Recorded information:

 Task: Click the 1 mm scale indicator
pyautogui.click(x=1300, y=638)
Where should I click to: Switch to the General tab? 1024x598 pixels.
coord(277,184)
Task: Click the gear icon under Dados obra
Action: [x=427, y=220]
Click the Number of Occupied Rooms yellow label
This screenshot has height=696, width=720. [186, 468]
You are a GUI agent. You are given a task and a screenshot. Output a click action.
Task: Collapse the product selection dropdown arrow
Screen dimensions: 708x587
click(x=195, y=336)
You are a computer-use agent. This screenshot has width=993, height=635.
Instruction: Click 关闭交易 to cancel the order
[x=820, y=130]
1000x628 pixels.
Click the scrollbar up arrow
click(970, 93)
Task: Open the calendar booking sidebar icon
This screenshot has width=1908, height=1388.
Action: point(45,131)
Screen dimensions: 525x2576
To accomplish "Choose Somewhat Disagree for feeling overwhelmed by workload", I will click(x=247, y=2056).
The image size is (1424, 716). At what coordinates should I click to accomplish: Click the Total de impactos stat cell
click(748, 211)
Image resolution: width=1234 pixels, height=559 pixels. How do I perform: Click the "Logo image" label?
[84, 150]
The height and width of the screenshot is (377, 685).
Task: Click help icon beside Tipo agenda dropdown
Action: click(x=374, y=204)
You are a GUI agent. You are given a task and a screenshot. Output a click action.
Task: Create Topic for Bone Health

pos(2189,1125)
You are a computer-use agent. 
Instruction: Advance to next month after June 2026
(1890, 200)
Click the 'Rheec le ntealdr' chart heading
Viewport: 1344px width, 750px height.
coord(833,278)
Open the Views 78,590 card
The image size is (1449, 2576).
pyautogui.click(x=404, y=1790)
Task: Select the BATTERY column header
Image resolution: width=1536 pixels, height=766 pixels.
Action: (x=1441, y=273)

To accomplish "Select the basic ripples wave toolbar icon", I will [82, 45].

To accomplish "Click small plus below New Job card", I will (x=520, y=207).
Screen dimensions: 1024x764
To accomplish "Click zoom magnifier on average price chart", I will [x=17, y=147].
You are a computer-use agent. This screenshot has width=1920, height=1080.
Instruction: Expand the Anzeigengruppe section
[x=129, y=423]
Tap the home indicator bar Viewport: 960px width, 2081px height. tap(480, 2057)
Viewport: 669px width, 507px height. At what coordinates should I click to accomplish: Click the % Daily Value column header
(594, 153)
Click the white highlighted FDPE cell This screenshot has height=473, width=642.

Task instructions: Using the entries above, work out the number of lines containing the string "will", and supply only that number.

Your response: 4